これら粘度指数向上剤の分子量は、せん断安定性を考慮して選定することが必要である。具体的には、粘度指数向上剤の数平均分子量は、例えば分散型及び非分散型ポリメタクリレートでは5000〜1000000、好ましくは100000〜800000がよく、ポリイソブチレン又はその水素化物では800〜5000、エチレン−α−オレフィン共重合体又はその水素化物では800〜300000、好ましくは10000〜200000がよい。
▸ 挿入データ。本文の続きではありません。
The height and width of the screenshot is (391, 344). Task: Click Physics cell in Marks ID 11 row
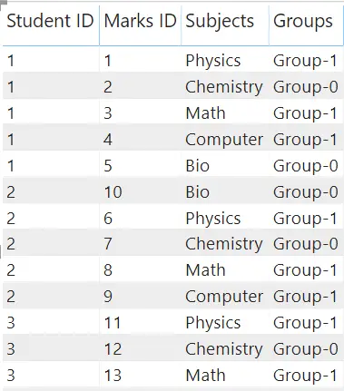213,323
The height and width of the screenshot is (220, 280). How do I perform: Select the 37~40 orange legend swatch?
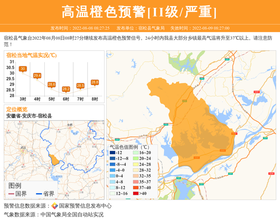tap(135, 188)
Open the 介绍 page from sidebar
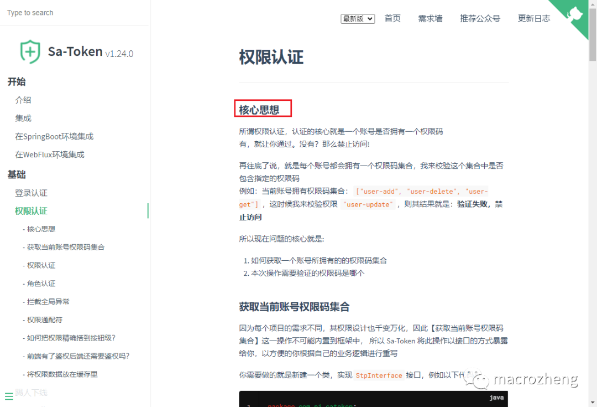The image size is (597, 407). click(x=23, y=100)
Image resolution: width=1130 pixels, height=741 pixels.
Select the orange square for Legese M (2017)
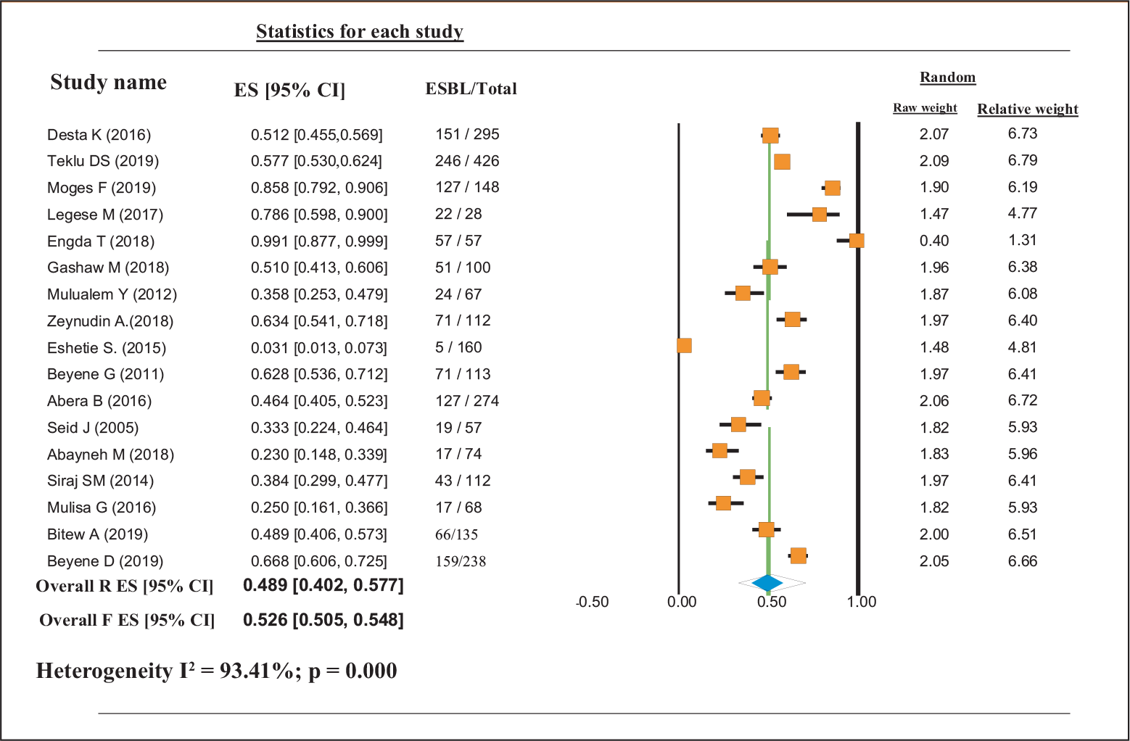(x=819, y=214)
また、かかる粘度指数向上剤は、単独で又は複数種を任意に組合せて含有させることができるが、通常その含有量は、潤滑油全量基準で0.1〜40.0%であることが望ましい。
【0051】
更にまた、他の無灰摩擦調整剤としては、ホウ酸エステル、高級アルコール、脂肪族エーテル等の無灰摩擦調整剤、ジチオリン酸モリブデン、ジチオカルバミン酸モリブデン、二硫化モリブデン等の金属系摩擦調整剤等が挙げられる。
また、他の無灰分散剤としては、数平均分子量が900〜3500のポリブテニル基を有するポリブテニルベンジルアミン、ポリブテニルアミン、数平均分子量が900未満のポリブテニル基を有するポリブテニルコハク酸イミド等及びそれらの誘導体等が挙げられる。
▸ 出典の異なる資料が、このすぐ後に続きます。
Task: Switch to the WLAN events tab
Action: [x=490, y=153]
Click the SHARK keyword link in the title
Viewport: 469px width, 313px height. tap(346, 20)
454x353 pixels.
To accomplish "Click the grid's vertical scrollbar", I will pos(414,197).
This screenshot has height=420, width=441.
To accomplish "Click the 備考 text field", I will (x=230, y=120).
更に、上記摩耗防止剤又は極圧剤としては、ジスルフィド、硫化油脂、硫化オレフィン、炭素数2〜20の炭化水素基を1〜3個含有するリン酸エステル、チオリン酸エステル、亜リン酸エステル、チオ亜リン酸エステル及びこれらのアミン塩等が挙げられる。
更にまた、上記防錆剤としては、アルキルベンゼンスルフォネート、ジノニルナフタレンスルフォネート、アルケニルコハク酸エステル及び多価アルコールエステル等が挙げられる。
また、上記非イオン系界面活性剤及び抗乳化剤としては、ポリオキシエチレンアルキルエーテル、ポリオキシエチレンアルキルフェニルエーテル及びポリオキシエチレンアルキルナフチルエーテル等のポリアルキレングリコール系非イオン系界面活性剤が挙げられる。
更に、上記金属不活性化剤としては、イミダゾリン、ピリミジン誘導体、チアジアゾール、ベンゾトリアゾール及びチアジアゾール等が挙げられる。
更にまた、上記消泡剤としては、シリコーン、フルオロシリコーン及びフルオロアルキルエーテル等が挙げられる。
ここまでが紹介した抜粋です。